Supplied records:
____________________

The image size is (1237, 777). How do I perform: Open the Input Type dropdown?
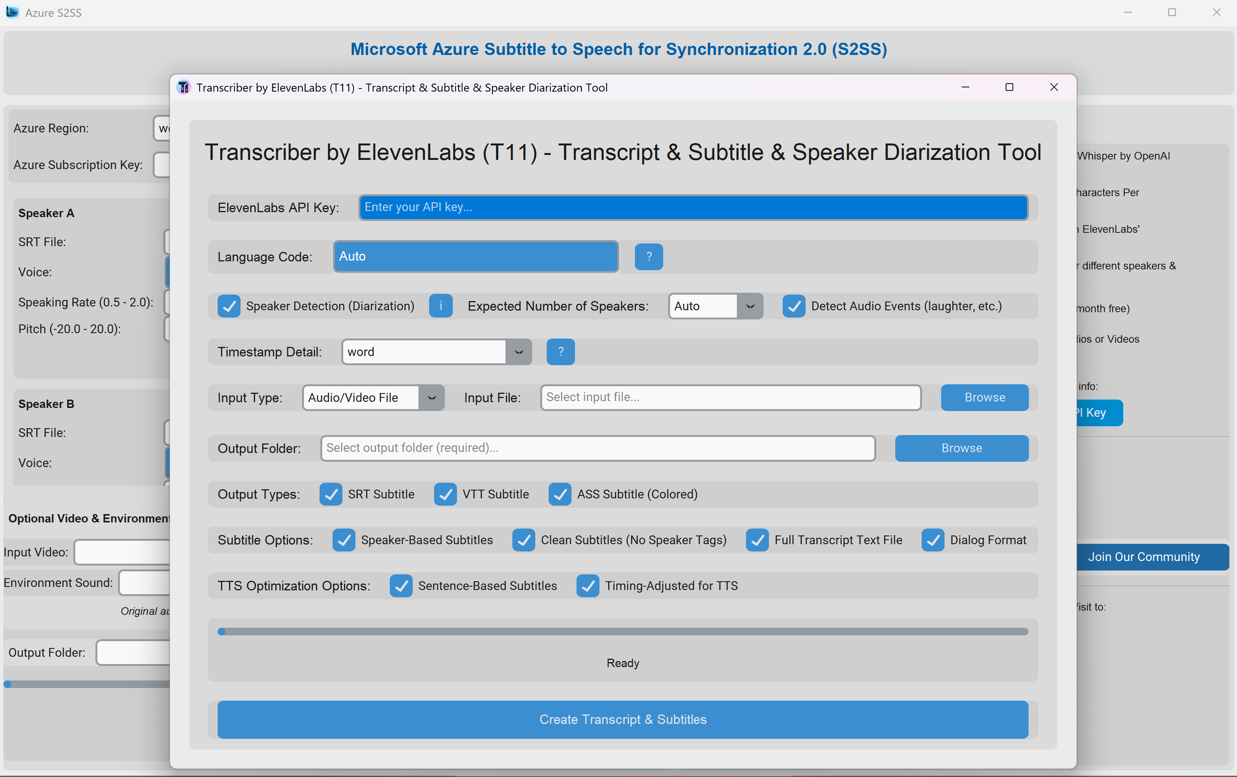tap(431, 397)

____________________

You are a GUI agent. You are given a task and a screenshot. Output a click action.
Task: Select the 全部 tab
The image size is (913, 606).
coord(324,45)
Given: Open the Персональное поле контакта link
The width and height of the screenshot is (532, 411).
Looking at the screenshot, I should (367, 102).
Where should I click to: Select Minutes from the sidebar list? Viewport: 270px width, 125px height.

____________________

Goal of the exercise: Render the material from the line with "The image size is (1237, 777)." to the line with "tap(431, 397)", both included, as a Markdown table with an Entry column for the row number and a Text column for the line. Skip blank lines, and leave the pictures out.

Completed exercise:
| Entry | Text |
|---|---|
| 1 | The image size is (1237, 777). How do I perform: Open the Input Type dropdown? |
| 2 | tap(431, 397) |